A 401K is a savings plan for retirement that is sponsored by your employer. Employees can save a piece of their paycheck before taxes are taken out, and put it toward their retirement.
Talking about far-off retirement plans can be overwhelming and boring. After all, it’s way easier to think about the here-and-now. We budget, save for vacation and pay the bills. That seems like enough… right?
On the contrary, planning for retirement is incredibly vital and cannot be forgotten or overlooked.
The 401K may be a good fit for your lifestyle, but there can also be cons. Your employer may not be matching the money that you contribute, and also could require tenure before allowing you to withdraw. If you aren’t sure about the 401K, there are many different options out there to consider.
Here are some alternatives to the typical 401K that may compliment your lifestyle and finances better.

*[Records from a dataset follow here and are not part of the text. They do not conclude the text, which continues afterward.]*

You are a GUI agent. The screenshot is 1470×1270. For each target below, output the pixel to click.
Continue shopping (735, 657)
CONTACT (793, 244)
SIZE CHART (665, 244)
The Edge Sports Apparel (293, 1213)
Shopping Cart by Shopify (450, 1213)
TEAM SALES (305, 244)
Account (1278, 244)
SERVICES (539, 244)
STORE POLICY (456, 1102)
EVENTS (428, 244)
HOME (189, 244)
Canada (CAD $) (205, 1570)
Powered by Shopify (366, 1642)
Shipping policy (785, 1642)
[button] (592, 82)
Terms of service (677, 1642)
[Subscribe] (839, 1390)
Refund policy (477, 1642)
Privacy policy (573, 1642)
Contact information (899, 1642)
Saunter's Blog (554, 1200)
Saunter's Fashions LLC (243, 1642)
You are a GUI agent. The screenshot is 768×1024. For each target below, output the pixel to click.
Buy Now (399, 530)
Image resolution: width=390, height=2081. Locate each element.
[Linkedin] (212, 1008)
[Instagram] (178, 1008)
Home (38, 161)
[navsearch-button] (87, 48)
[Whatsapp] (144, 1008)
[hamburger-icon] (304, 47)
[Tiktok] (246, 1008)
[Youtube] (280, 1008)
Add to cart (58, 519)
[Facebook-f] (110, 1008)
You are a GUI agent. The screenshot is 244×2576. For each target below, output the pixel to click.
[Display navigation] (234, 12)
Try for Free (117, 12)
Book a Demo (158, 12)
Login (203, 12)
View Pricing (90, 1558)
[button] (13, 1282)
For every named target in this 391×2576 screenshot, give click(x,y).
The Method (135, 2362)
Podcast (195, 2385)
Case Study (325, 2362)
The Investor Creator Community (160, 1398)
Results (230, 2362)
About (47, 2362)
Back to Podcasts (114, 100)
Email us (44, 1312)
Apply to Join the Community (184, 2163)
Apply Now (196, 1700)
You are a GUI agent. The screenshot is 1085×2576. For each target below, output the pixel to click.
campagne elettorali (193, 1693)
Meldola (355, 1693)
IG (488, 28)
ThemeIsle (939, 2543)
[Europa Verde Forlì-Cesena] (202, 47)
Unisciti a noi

- Index Funds- These are funds invested on an index of stocks. (You may have heard of S&P 500 or the Dow.) By investing in an index fund, you basically are investing in all the companies that make up that particular index (instead of investing in certain stocks). You are at the same risk as those who buy stock individually, but since the market typically increases over time, index funds could be used as an investing option for retirement.
- Roth IRAs and Traditional IRAs- IRA stands for Individual Retirement Account. Roth and Traditional IRAs differ from the 401K by bypassing the employer altogether. You save completely on your own for retirement. The biggest difference between the Roth and Traditional lies with when you pay your income taxes. Check out the two and see if one of these may be a better retirement plan for you.
- Simplified Employee Pension IRAs- SEP IRAs are a great option for any of you independent contractors, free-lance workers, or business owners out there. It is very similar to the Traditional IRA and could be very beneficial with your taxes. It doesn’t matter how small your business is, so definitely check it out!
- Variable Annuities- These are contracts between you, the investor, and an insurance company. The investor purchases a variable annuity upfront or over a period of time, and the insurance company makes periodic payments to you after retirement. However, there can be high fees and tax penalties, so do your research and insure that the contract is safe and beneficial for you.
- Bonds- Bonds may be great to dabble in addition to the 401K or any of the other retirement options listed above. Bonds essentially are saving accounts that pay interest rates. You set these rates at the time of purchase, and it’s an incredibly safe and stable investment. Because of its safety, they typically return less money than other higher risk investments. However, your money will be safe and making interest for retirement.
Do some research on what your employer offers and which option may be the best fit for you. Regardless of what you choose to use, saving for retirement should be a priority in your life.